Lo scorso weekend sono
stata a Livorno per la seconda edizione del feminist blog camp. Gli
incontri dei tre giorni mi hanno aperto ancora di più gli occhi
sulla potenzialità del web e dei blog, mi hanno fatto conoscere
nuovi orizzonti (come l’antispecismo) e soprattutto incontrare alcuni
uomini che lavorano su loro stessi e con altri (uomini e donne) per
una società non sessista. Uomini che riconoscono come l’oppressione
femminile sia da rimuovere per una società più libera e felice,
dove tutti e tutte si possano esprime liberamente.Per ora rimane
un’intuizione da sviluppare, ma mi riprometto di lavorare sul piacere
e sulle relazioni. Sempre più spesso ritorna l’idea di introdurre
l’educazione sessuale nelle scuole. Ho tuttavia l’impressione che con
educazione sessuale ci si fermi ai metodi contraccettivi, alle
malattie sessualmente trasmissibili, forse a discorsi
sull’interruzione volontaria di gravidanza. Che sono importanti, ma
non inclusivi (soprattutto per il genere maschile).Preferirei, quindi,
parlare di educazione relazionale. Perché se è vero che fin
dall’infanzia veniamo educati ed educate ai ruoli (vedi Dalla parte
delle bambine di Elena Gianini Belotti) è altrettanto vero che
un’educazione relazionale attenta al rispetto dei generi può essere
di grande aiuto nel costruire relazioni soddisfacenti per entrambi.A questo proposito voglio riportare
alcune righe di un volantino che ho trovato a Livorno.“Il responsabile della
oppressione delle donne e delle violenze sessuali che subiscono non è
l’esistenza della libido maschile ma proprio la legittimazione che dà
la società alla sua espressione. Esiste l’approccio comune che il
maschio possiede un desiderio innato troppo forte, simile alle altre
esigenze corporee come mangiare e bere. Questo approccio vede il
desiderio maschile come attivo. A differenza del desiderio femminile,
che va percepito come debole e passivo. Secondo questo approccio,
visto che gli uomini hanno un desiderio sessuale forte che “deve
essere soddisfatto”, è solo naturale (e quindi anche legittimo)
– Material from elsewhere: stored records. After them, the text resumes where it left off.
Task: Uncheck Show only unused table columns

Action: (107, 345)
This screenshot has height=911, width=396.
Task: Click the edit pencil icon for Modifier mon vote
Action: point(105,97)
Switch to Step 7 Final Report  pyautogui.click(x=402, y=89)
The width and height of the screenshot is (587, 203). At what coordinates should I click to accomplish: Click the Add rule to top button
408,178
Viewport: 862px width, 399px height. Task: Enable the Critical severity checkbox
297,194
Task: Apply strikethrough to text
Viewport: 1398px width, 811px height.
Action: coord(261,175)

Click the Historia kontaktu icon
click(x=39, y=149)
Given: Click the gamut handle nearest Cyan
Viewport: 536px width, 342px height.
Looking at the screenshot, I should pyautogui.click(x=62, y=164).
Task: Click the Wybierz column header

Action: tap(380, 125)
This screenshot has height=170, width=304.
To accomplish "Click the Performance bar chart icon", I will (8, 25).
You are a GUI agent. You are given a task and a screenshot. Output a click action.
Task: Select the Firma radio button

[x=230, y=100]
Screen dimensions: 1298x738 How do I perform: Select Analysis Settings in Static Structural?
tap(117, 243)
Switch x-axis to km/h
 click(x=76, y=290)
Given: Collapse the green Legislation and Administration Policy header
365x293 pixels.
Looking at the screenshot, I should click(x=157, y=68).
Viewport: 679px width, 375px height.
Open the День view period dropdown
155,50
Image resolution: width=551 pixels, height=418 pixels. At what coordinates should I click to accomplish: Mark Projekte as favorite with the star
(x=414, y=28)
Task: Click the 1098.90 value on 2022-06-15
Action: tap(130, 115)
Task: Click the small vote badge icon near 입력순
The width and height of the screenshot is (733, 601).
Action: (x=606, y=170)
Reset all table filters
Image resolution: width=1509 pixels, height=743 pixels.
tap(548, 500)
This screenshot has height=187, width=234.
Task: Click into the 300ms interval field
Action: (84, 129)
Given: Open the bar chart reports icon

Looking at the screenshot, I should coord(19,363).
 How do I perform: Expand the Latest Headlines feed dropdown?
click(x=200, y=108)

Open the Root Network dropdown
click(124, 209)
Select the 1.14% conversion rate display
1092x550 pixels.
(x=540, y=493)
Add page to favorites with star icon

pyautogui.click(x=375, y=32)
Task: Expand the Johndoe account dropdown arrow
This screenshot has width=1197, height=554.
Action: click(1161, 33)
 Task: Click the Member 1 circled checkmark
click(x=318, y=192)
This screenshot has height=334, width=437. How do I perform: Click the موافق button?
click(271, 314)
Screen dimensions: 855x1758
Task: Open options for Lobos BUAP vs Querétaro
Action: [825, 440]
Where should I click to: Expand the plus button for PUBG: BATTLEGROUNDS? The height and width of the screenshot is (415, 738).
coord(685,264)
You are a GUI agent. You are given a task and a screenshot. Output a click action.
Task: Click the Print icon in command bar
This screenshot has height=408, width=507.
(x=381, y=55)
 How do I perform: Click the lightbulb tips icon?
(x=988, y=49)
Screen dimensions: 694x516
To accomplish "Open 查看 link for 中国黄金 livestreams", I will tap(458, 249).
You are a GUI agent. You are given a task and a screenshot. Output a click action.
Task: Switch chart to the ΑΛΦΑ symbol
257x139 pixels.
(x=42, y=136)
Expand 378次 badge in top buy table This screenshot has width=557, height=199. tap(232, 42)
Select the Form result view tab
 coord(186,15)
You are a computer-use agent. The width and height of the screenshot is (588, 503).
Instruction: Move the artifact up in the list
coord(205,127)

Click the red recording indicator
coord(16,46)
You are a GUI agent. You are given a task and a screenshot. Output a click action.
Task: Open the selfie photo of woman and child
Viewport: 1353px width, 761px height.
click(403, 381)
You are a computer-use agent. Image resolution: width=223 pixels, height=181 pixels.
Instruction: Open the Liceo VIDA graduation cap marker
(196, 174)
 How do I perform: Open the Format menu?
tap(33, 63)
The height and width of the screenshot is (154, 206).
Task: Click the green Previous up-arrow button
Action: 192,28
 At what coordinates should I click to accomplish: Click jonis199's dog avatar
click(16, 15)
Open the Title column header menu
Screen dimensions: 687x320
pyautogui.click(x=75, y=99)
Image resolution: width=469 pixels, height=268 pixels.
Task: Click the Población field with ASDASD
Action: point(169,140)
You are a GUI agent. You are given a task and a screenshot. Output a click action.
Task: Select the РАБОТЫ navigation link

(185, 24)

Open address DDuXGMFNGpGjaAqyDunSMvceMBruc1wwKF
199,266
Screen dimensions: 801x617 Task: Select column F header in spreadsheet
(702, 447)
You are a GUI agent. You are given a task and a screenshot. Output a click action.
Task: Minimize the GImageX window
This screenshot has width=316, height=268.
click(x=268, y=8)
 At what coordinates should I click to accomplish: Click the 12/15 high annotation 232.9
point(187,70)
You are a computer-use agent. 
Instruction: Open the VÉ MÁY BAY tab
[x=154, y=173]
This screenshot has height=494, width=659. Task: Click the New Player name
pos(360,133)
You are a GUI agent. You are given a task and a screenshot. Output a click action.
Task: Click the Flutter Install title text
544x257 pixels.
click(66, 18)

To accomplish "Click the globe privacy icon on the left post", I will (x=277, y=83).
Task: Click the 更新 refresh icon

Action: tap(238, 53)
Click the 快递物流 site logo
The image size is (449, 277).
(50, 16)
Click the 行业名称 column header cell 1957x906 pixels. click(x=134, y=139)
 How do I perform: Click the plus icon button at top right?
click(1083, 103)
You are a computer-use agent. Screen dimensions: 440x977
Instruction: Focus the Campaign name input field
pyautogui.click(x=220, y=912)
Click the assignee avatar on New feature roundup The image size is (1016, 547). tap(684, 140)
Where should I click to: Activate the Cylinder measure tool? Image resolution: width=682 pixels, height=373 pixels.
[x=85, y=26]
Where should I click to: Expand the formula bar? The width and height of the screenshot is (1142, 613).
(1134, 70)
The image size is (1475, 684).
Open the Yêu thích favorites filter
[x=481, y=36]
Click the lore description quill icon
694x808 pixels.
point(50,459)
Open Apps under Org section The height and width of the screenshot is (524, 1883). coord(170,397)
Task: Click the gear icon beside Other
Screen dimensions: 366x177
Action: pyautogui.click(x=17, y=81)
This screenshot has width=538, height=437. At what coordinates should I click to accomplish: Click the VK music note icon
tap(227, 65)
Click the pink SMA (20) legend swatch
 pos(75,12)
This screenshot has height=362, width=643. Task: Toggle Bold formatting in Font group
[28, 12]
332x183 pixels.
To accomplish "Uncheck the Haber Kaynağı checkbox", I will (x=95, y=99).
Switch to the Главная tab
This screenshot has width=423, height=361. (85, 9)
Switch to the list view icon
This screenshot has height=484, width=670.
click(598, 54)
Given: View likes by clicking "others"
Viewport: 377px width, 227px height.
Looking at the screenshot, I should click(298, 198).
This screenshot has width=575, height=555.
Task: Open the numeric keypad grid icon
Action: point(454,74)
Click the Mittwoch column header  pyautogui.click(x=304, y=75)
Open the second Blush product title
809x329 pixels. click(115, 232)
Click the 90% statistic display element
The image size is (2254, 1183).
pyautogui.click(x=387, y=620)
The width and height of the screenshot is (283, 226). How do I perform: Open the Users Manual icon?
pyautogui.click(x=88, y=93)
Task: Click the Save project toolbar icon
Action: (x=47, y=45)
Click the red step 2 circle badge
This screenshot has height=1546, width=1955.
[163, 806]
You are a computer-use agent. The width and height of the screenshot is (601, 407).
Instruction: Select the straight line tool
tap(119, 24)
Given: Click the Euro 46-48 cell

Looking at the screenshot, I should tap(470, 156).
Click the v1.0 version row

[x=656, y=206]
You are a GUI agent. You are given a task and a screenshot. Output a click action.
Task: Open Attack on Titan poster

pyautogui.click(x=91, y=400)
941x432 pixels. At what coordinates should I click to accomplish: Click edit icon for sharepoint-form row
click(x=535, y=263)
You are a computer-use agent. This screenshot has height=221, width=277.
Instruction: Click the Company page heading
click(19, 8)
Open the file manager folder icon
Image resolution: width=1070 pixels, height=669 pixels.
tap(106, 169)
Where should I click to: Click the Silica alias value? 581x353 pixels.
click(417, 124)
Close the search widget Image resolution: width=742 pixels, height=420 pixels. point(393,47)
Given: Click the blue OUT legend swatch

che lo esprimano e cerchino di sfogarsi, anche se questo significa
fare del male alle donne – dopo tutto non si può fermare un
bisogno del corpo. Da questo derivano fenomeni sociali come
l’oggettificazione delle donne, molestie sessuali, la voglia di
possedere molte donne, il consumo di sesso e/o pornografia, ecc…”Non è molto più
gratificante abbandonare l’opposizione tra desiderio attivo maschile
e desiderio passivo femminile per dare vita a relazioni basate sul
rispetto delle due persone come soggetti? Soggetti che hanno desideri
differenti e che li giocano insieme attivamente nel loro rapporto?